__Your objective__: When the line containing "You are a GUI" is reached, begin reproducing lines exactly and continue through the last line of the records below.

__Dataset entries__:
◆ ◆ ◆ ◆ ◆ ◆ ◆
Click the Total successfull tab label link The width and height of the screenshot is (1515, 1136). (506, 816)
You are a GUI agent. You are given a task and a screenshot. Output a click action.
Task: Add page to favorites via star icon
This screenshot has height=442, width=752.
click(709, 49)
◆ ◆ ◆ ◆ ◆ ◆ ◆
__Task response__:
You are a GUI agent. You are given a task and a screenshot. Output a click action.
Task: Add page to favorites via star icon
This screenshot has height=442, width=752.
click(709, 49)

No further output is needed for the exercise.